Warner Bros.’ is re-releasing Barbie back in theaters Friday; the eight Oscar nominated Greta Gerwig directed title already on Max. The movie, at $1.44 billion WW ($636.2M domestic), is not only the highest grossing title of 2023, but the biggest in Warner Bros’ history.

Oppenheimer, with 13 nominations, which has been on digital and DVD since November, hits Peacock on Feb. 16. However, on Friday it’s going back out in 1,100 runs comprised of 300 + Imax screens, 12 Imax 70mm screens, and 18 standard 70mm screens. At $952.9M WW ($326.9M domestic), it’s the third highest grossing movie of last year.
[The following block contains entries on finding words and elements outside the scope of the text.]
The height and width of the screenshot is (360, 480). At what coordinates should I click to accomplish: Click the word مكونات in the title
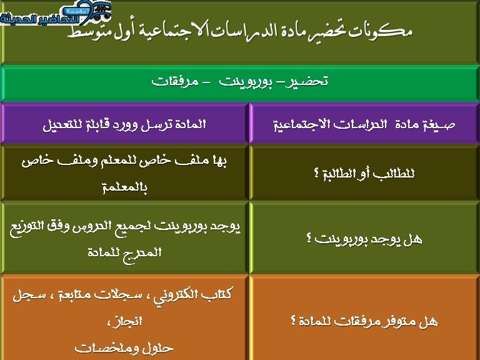tap(384, 30)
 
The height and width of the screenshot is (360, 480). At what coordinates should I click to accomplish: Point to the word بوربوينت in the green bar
tap(244, 82)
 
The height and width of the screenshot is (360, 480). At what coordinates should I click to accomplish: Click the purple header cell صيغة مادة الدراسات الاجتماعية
tap(365, 125)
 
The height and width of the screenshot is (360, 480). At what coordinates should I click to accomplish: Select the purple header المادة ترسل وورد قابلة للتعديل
tap(125, 124)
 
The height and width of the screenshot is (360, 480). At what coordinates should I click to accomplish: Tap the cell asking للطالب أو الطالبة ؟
tap(365, 173)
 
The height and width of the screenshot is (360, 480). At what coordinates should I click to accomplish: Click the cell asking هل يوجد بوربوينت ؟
tap(365, 238)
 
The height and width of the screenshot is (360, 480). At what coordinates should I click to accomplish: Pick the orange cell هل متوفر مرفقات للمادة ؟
tap(365, 321)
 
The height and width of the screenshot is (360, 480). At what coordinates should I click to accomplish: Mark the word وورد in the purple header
tap(109, 124)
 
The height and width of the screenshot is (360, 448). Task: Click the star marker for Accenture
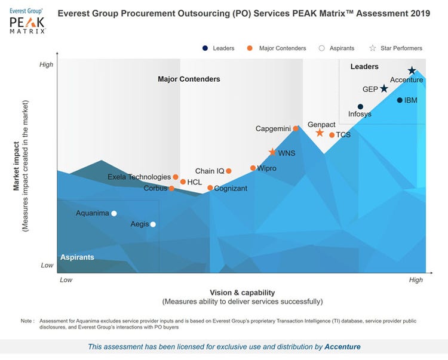pos(412,70)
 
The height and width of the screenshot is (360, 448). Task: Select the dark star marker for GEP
pos(384,88)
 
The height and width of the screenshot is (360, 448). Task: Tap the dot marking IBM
pos(400,100)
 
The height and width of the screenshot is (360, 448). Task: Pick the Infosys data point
pos(360,107)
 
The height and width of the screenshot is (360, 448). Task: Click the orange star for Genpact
pos(320,133)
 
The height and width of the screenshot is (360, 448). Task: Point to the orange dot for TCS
pos(332,135)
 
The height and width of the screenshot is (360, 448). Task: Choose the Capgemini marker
pos(296,128)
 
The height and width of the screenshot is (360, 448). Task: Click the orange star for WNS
pos(273,153)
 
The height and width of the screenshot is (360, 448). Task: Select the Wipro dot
pos(253,168)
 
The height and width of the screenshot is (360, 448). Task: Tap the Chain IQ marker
pos(229,171)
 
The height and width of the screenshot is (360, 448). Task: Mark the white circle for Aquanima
pos(114,213)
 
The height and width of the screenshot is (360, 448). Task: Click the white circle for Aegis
pos(153,224)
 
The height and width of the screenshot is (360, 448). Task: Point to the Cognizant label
pos(231,189)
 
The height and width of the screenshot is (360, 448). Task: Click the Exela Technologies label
pos(139,177)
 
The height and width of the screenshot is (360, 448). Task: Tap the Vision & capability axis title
pos(242,293)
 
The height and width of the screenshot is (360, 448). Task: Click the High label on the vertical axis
pos(46,64)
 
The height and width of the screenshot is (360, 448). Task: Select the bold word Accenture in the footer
pos(342,346)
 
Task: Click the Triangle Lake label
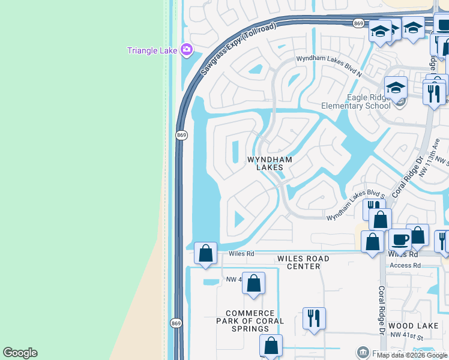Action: tap(152, 50)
Apple Original Films’ Killers of the Flower Moon via Paramount, is going back in more than 800 theaters on Friday. Apple’s first big wide release in movie theaters stands at $67.3M domestic, $156.3M WW after a fall release; and it’s already playing on Apple TV+. The Martin Scorsese directed title is up for ten Oscar noms.

NEON’s Anatomy of a Fall, also a Cannes Palme d’Or winner, debuted in cinemas stateside on Oct. 13 and made $3.95M domestic, $23.1M worldwide. The movie counts five noms. The Justine Triet directed movie will return to 350 theaters this Friday. Anatomy of a Fall is already available on digital and has been in the top 10 on iTunes for the last month.

A24’s Past Lives with two nominations was an arthouse hit last summer with $10.9M, and $22.7M worldwide. It hit digital/DVD on Sept. 19.

Focus Features’ The Holdovers ($18.7M domestic, $26.2M WW) with five noms, will likely in the Uni classic label’s fashion re-release on the big screen. It’s already playing on Peacock.

Netflix’s Maestro is currently playing on the streaming service since Dec. 20. The Bradley Cooper starring and directed drama about Leonard Bernstein counts seven noms. We’ll update you with its theatrical re-release plans. Netflix never reports its box office grosses.